Thinking back to the roots of rpg gaming, you were lucky to get a color cover on the book. Heck, most of my early D&D books disintegrated from heavy use. I still have modules and supplements that have ended up in binders or plastic bags to keep them all together.

Hypocritically speaking, I voted color based on the price and style. Hey, if the B&W was cheaper, I'd do it. If they're the same price, take the color. Either the color was cheaper (doubtful) or the B&W price was artificially inflated.

Just my opinion.
 

Color generally doesn't matter for text.
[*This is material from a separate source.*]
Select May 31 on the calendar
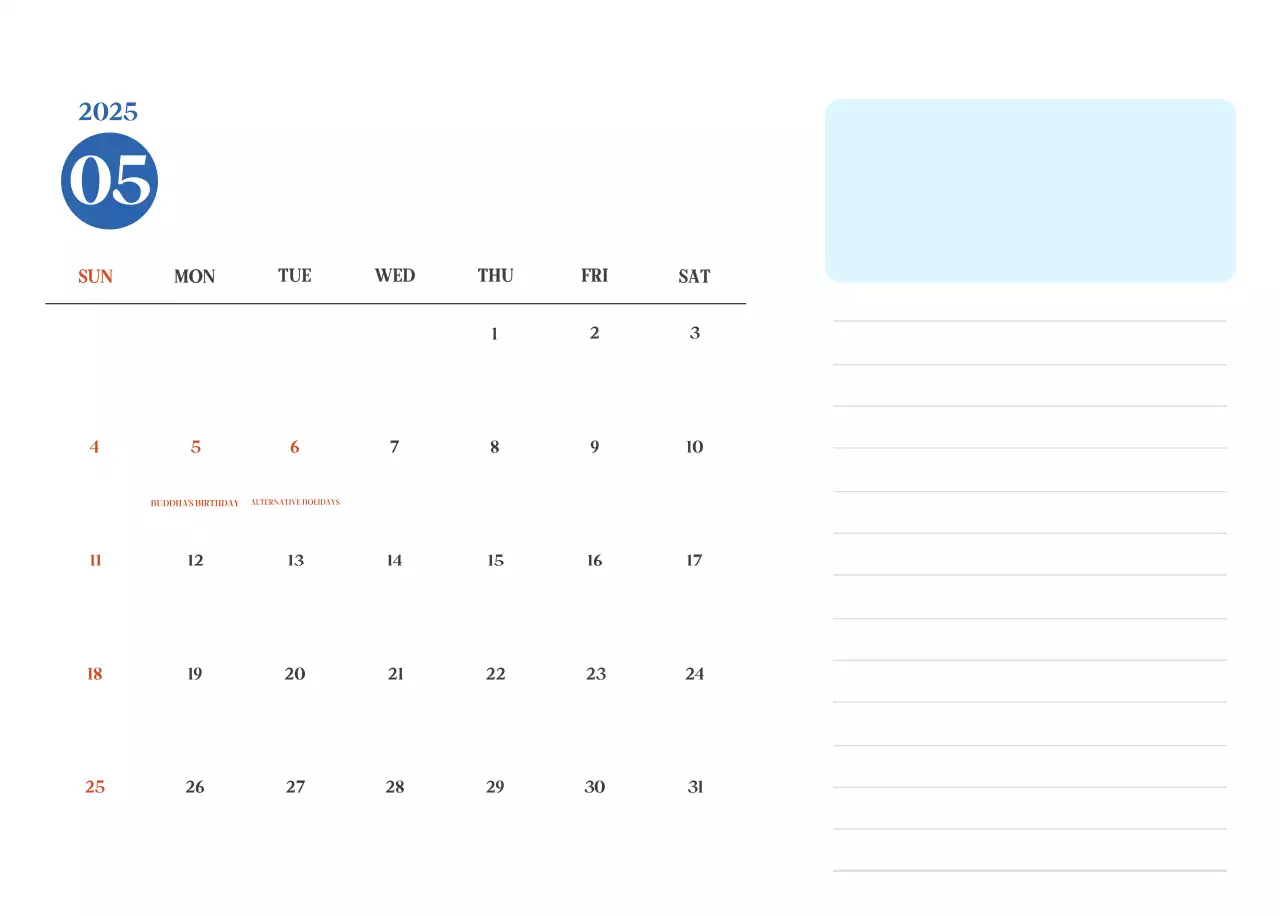 click(x=694, y=787)
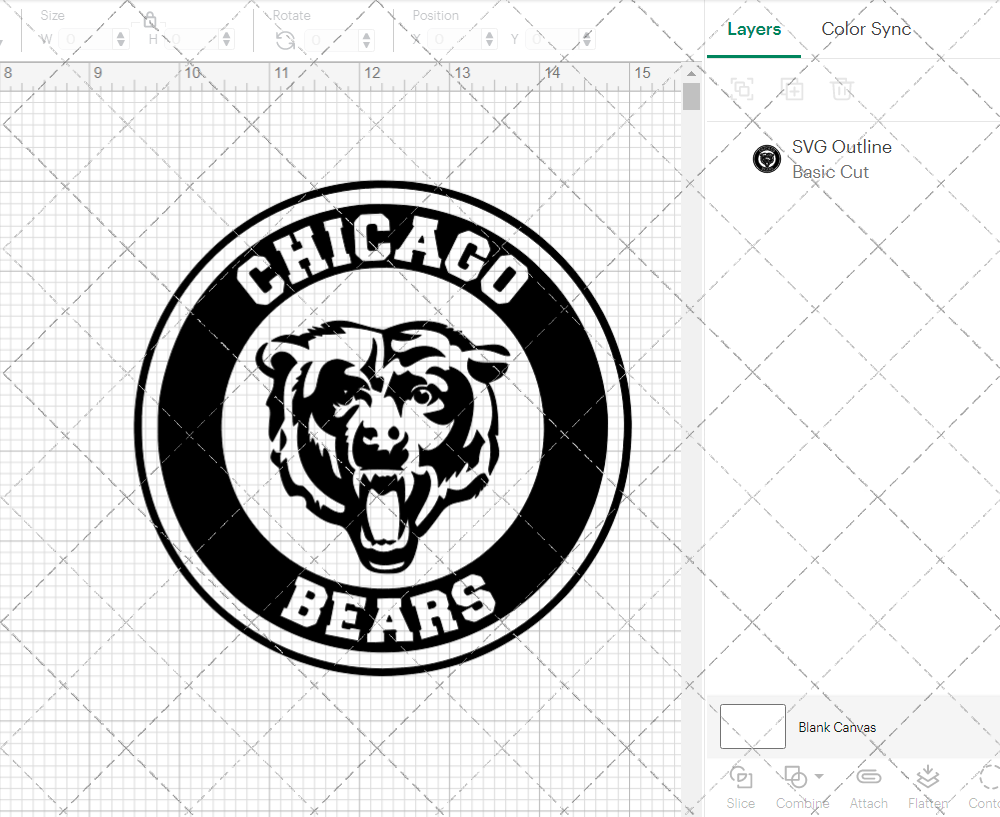
Task: Click the Blank Canvas color swatch
Action: click(752, 727)
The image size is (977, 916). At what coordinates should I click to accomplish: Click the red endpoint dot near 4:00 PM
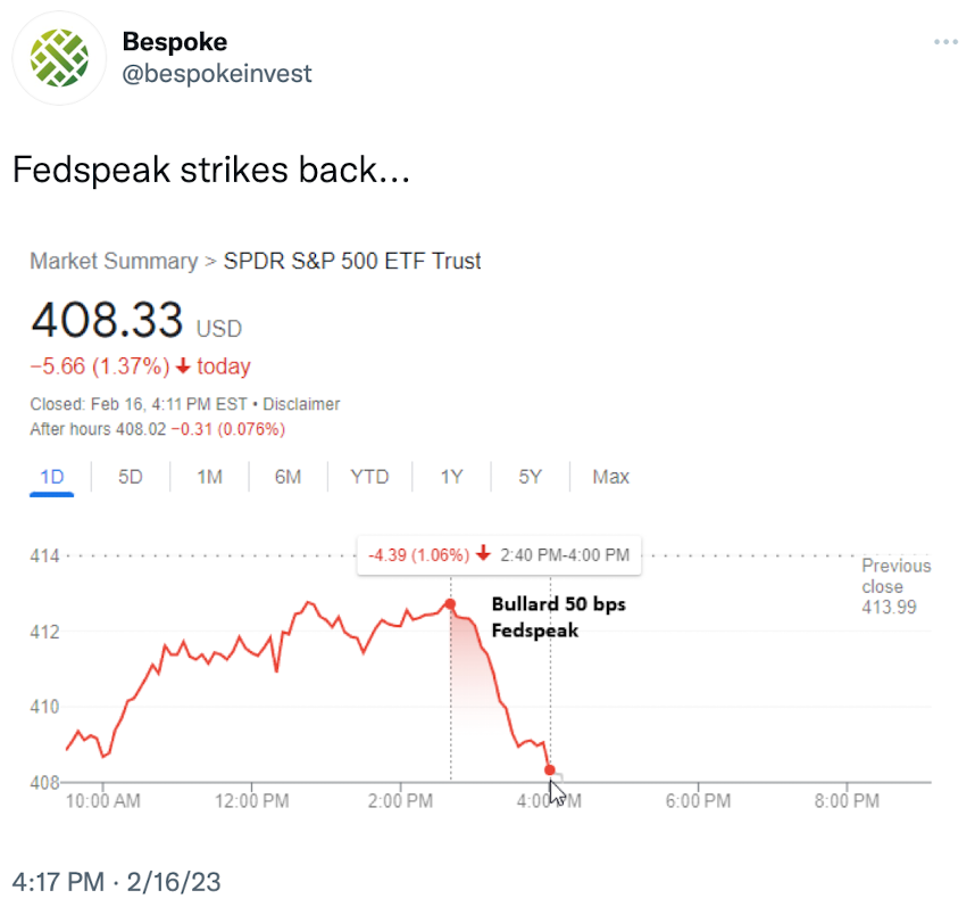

It only matters for artwork & maps & diagrams.

Generally, maps & diagrams are more important to me in a roleplaying product than artwork.

Generally, color on maps & diagrams isn't used to make them more readable/usable, although it could be.

So I voted B&W.

The real answer, though, is that color should be used when it serves a purpose. Thus, mostly B&W with color where appropriate.
 

I'd still select a colour version before the black and white, even if it meant paying more - well, $5-7 more. Though I don't purchase products on the basis of the interior and exterior artwork - content is far and away the most important consideration - artwork does help with visualisations, especially monsters. While certain campaigns which I run demand ambiguity to highten tension and fear (Cthulhu and Ravenloft come to mind), in the generic campaigns (standard sword 'n' sorcery stuff) I prefer to be unambiguous unless the plot demands otherwise. Colour artwork, at least for me, offers the best visualisations.
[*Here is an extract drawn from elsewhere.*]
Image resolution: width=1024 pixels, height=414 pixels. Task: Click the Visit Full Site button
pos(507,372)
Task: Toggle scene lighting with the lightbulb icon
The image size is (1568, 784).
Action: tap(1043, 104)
That being said, WW's Arthaus line of Ravenloft products does a wonderful job with B&W artwork, and the colour artwork Monte Cook's d20 Cthulhu is, I think, excellent.
 


Colour attracts (I've done unscientific surveys to determine this). B&W is easier to print - but really, it should be easy to just strip art out of a PDF altogether and put together a 'quick-print' version bundled with any PDF distribution. So I'm voting Colour.
 

It really depends on the publication and the design.

Choice of colour isn't always a cost issue, sometimes it's a conscious design element to enhance the overall aesthetic of the book.

What about two-colour publications? Two-colour jobs can look cool! ;)
 

I am geniunely baffled that ANYBODY would choose B&W under the parameters of same cost, much less that several folks here did so! I guess I could at least understand it if it was a cost increase, but even then, I would choose Color. Books with beautiful production values like the Dragonomicon are clearly enhanced by their color illustrations.
 

All things equal I'd go for color but they shouldn't be equal. A b&w book is cheaper to make and should be cheaper. I'd rather pay the $29.95 I paid for Necromancer Games' Tome of Horrors in b& w than the $39.95 I probably would have paid had it been printed in color.